# DOCUMENT PASSAGE
_ _ _

CHICAGO — Through tears, hugs, prayers and chants, 13-year-old Adam Toledo was honored this past weekend in Chicago, where thousands from all over the city poured into the streets and to his memorials to remember the teenager who was shot and killed by a police officer in March.
Toledo was shot in the early hours of March 29 near his home in Little Village on the city’s Southwest Side, a predominantly Latino neighborhood also called La Villita. According to police, officers responded to alerts of shots fired in the neighborhood. The teen and a 21-year-old man fled on foot when confronted by police, and officer Eric Stillman shot the teen once in the chest following a foot chase during what the department described as an armed confrontation.
Police said a handgun the boy had been carrying was recovered at the scene. The 21-year-old man was arrested on a misdemeanor charge of resisting arrest.
After public outcry and mounting pressure, the city’s Civilian Office of Police Accountability (COPA), released the bodycam footage of the shooting last week, which shook the city and brought further heartbreak to the Latino community and those pushing for police reform. The video shows Stillman shooting Toledo less than a second after the boy is seen dropping a handgun behind a fence, turning toward Stillman and beginning to raise his hands.

_ _ _

# GIVEN TASK A
Format the records as a numbered list, starting at the line that contains "Given: Click the location pin icon by Vienna" and ending at the close of the records, with blank lines omitted. Leave the pictures out of the answer.

(Collected data)
_ _ _

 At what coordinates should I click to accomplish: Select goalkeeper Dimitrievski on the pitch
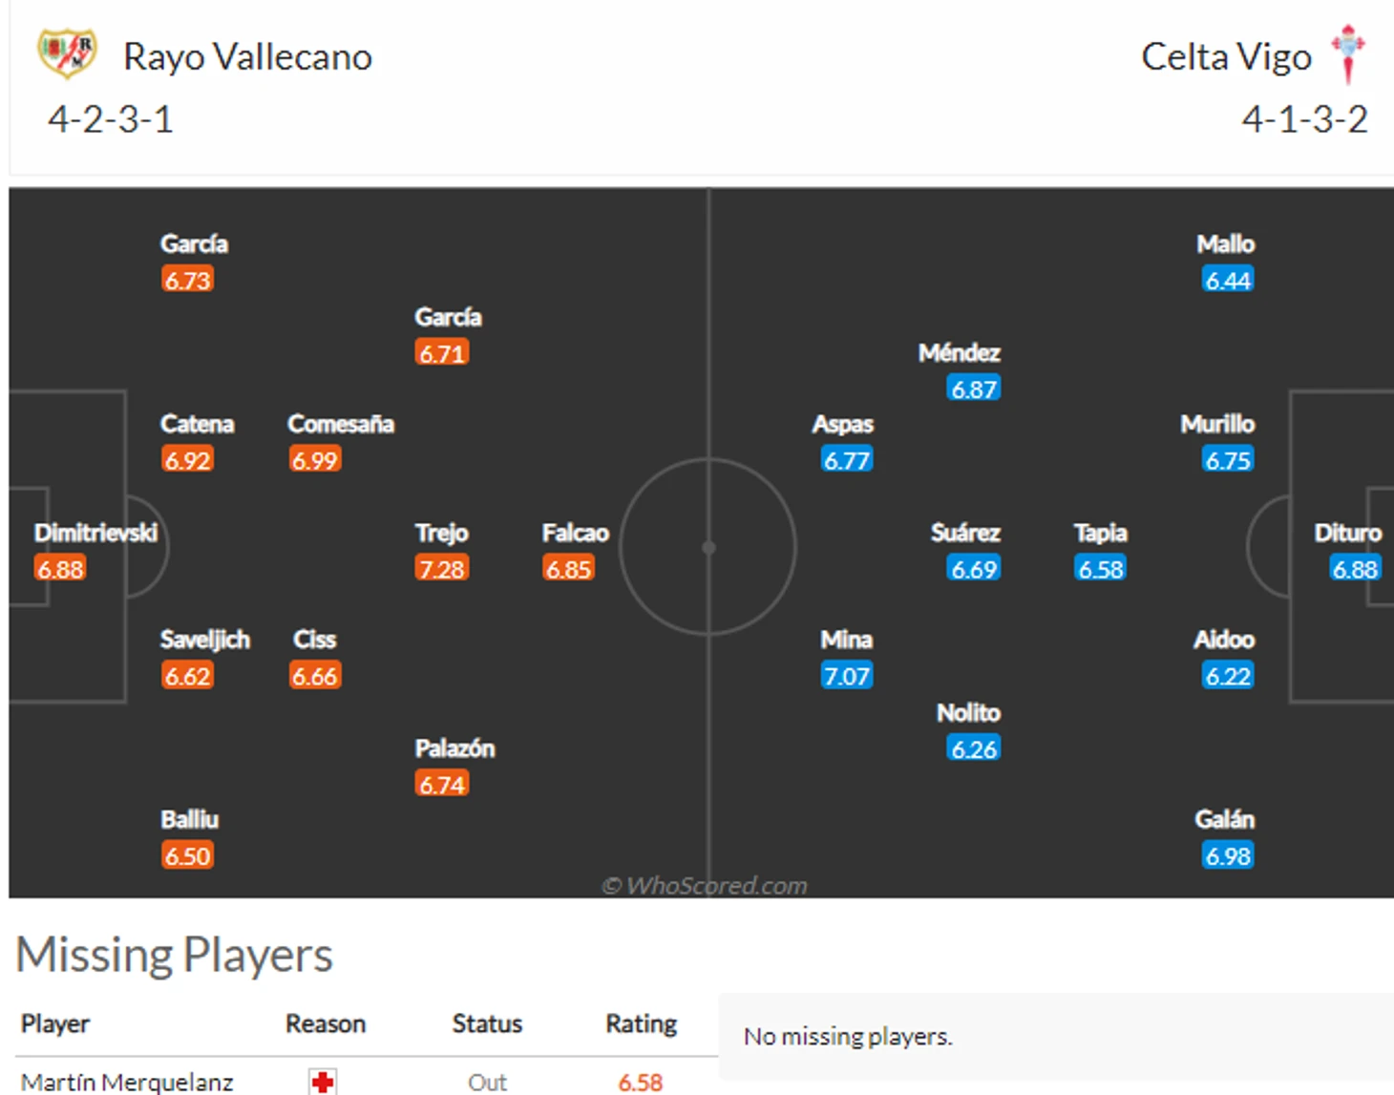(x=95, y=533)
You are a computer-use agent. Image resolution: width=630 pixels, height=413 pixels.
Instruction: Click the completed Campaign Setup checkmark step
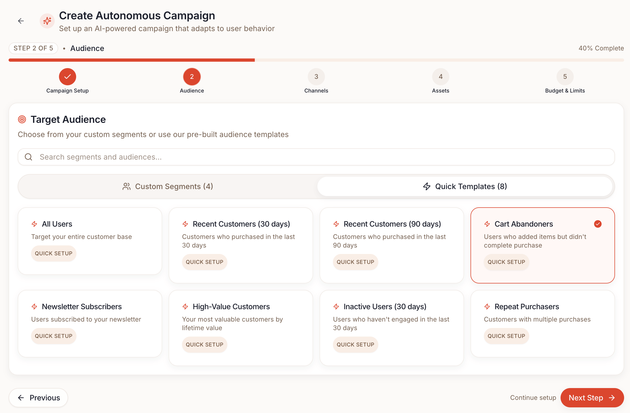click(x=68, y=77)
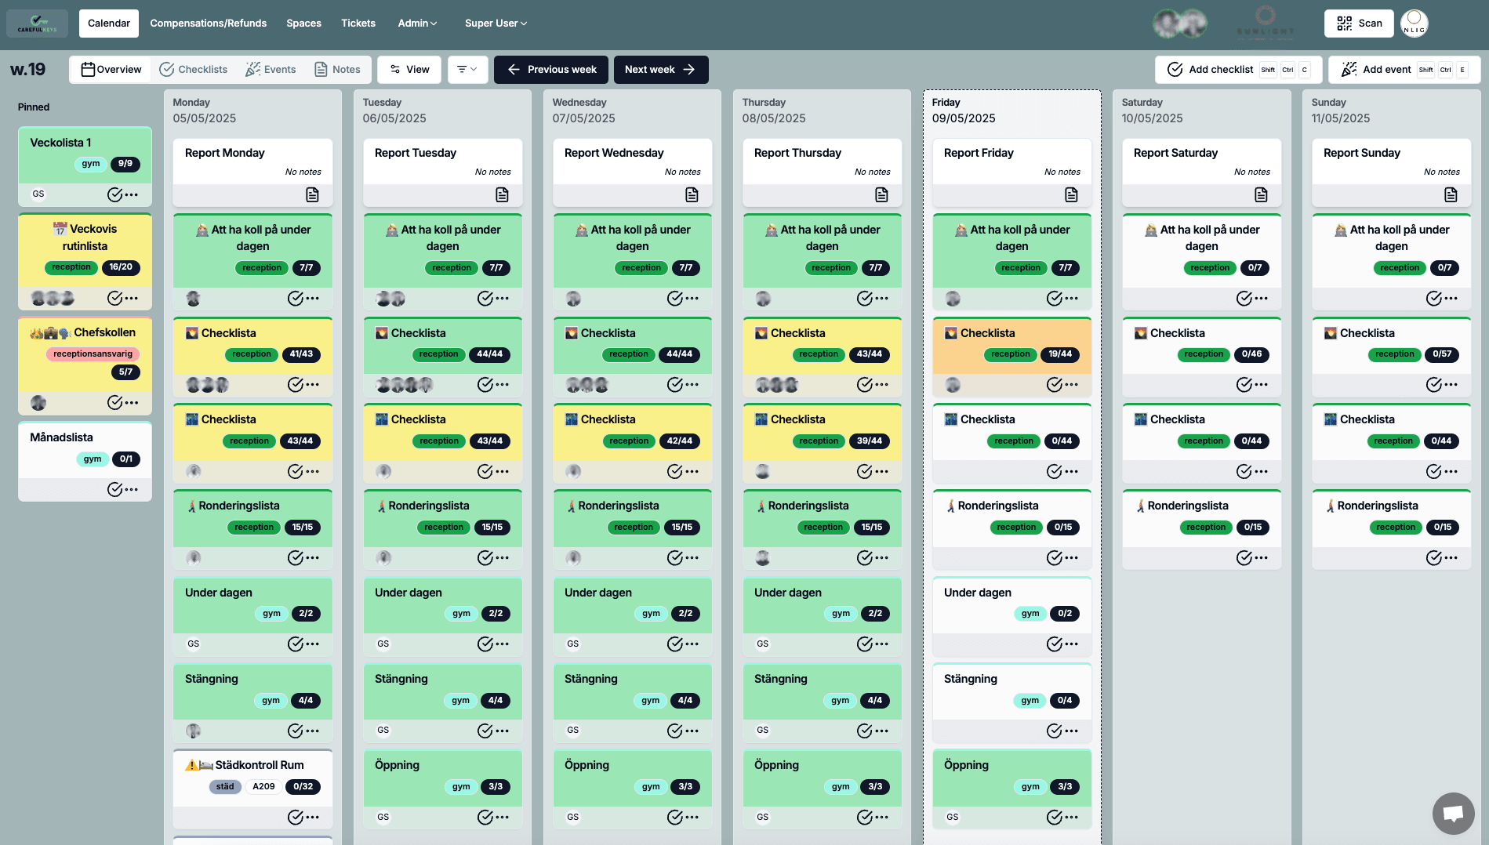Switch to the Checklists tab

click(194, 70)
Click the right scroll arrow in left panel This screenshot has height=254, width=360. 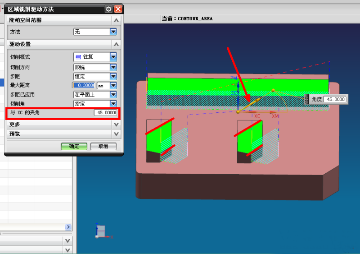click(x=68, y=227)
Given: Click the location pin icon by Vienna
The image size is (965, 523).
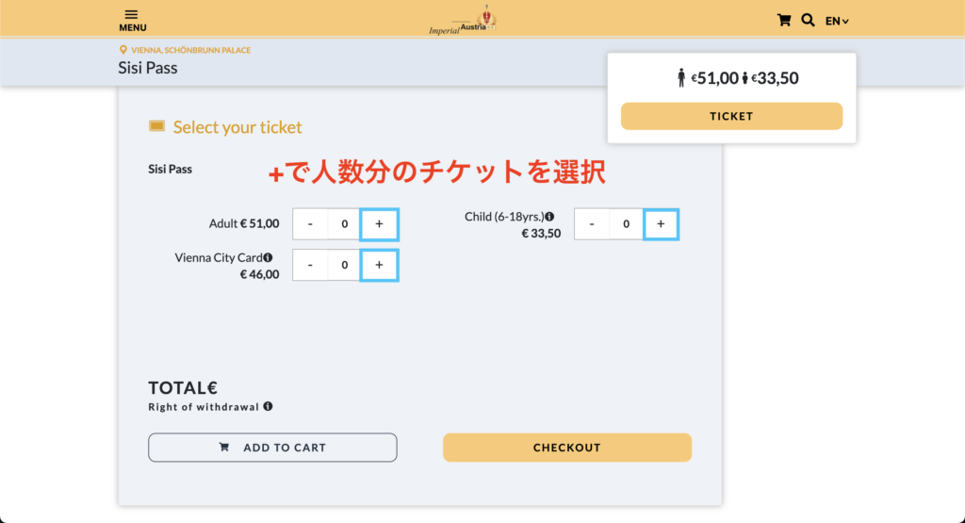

_ _ _

# GIVEN TASK B
Retype the passage of the article on the Adam Toledo shooting, starting at "Toledo was shot" and ending at "an armed confrontation.".

# FINISHED ANSWER A
1. Given: Click the location pin icon by Vienna
2. The image size is (965, 523).

# FINISHED ANSWER B
Toledo was shot in the early hours of March 29 near his home in Little Village on the city’s Southwest Side, a predominantly Latino neighborhood also called La Villita. According to police, officers responded to alerts of shots fired in the neighborhood. The teen and a 21-year-old man fled on foot when confronted by police, and officer Eric Stillman shot the teen once in the chest following a foot chase during what the department described as an armed confrontation.